América Latina e Caribe receberiam até 46 bilhões de dólares – 1,2% do PIB regional –, caso um imposto deste tipo fosse implementado. Os recursos ajudariam a financiar o desenvolvimento e o combate à mudança climática.

América Latina e Caribe poderiam receber até 46 bilhões por ano caso um imposto sobre as transações financeiras globais se tornasse realidade. A aplicação desses recursos, no curto prazo, teria como objetivo prioritário financiar o desenvolvimento e medidas de combate à mudança climática.
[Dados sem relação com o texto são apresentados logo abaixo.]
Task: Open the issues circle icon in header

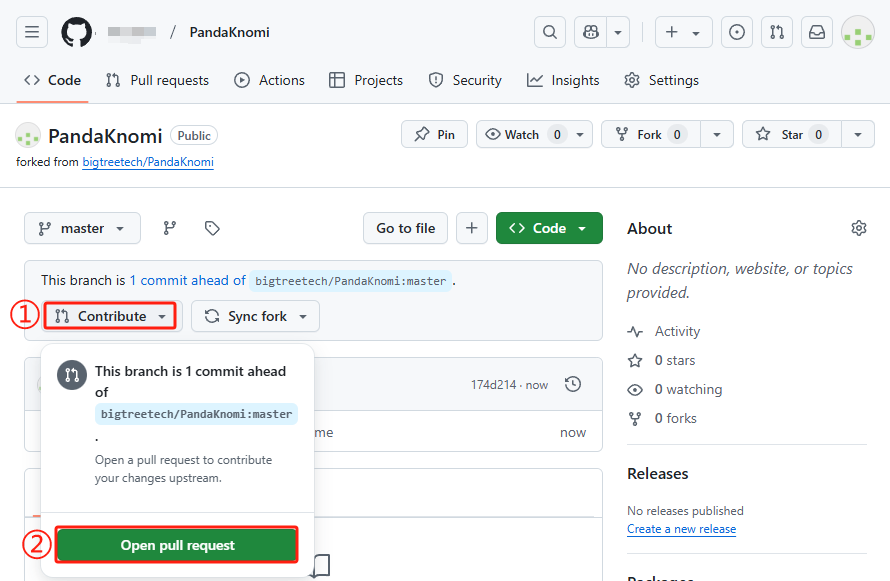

A proposta foi defendida na última quarta-feira (24/08) pela Secretária Executiva da Comissão Econômica para a América Latina e o Caribe (CEPAL), Alicia Bárcena. De acordo com as estimativas da Comissão Regional, no caso do imposto incidir amplamente sobre operações como compra e venda de ações, por exemplo, o potencial de arrecadação chega a ser de 661 bilhões de dólares em todo o mundo, usando-se uma taxa de 0,05%.

Na semana passada, França e Alemanha defenderam a necessidade de implementar um imposto semelhante na Europa, com o argumento de que traria benefícios para a integração e a coordenação das políticas econômicas na zona do euro. Para a CEPAL, a proposta é um passo na direção certa, mas deve ter aplicação global.

O imposto sobre operações financeiras tem o respaldo internacional. Em abril deste ano, cerca de mil economistas, representando 53 países, enviaram uma carta ao G20, grupo que congrega as grandes potências e economias emergentes, pedindo a implementação do imposto. A CEPAL acredita que o uso deste instrumento fiscal seria um avanço no esforço de reduzir a volatilidade financeira no mundo.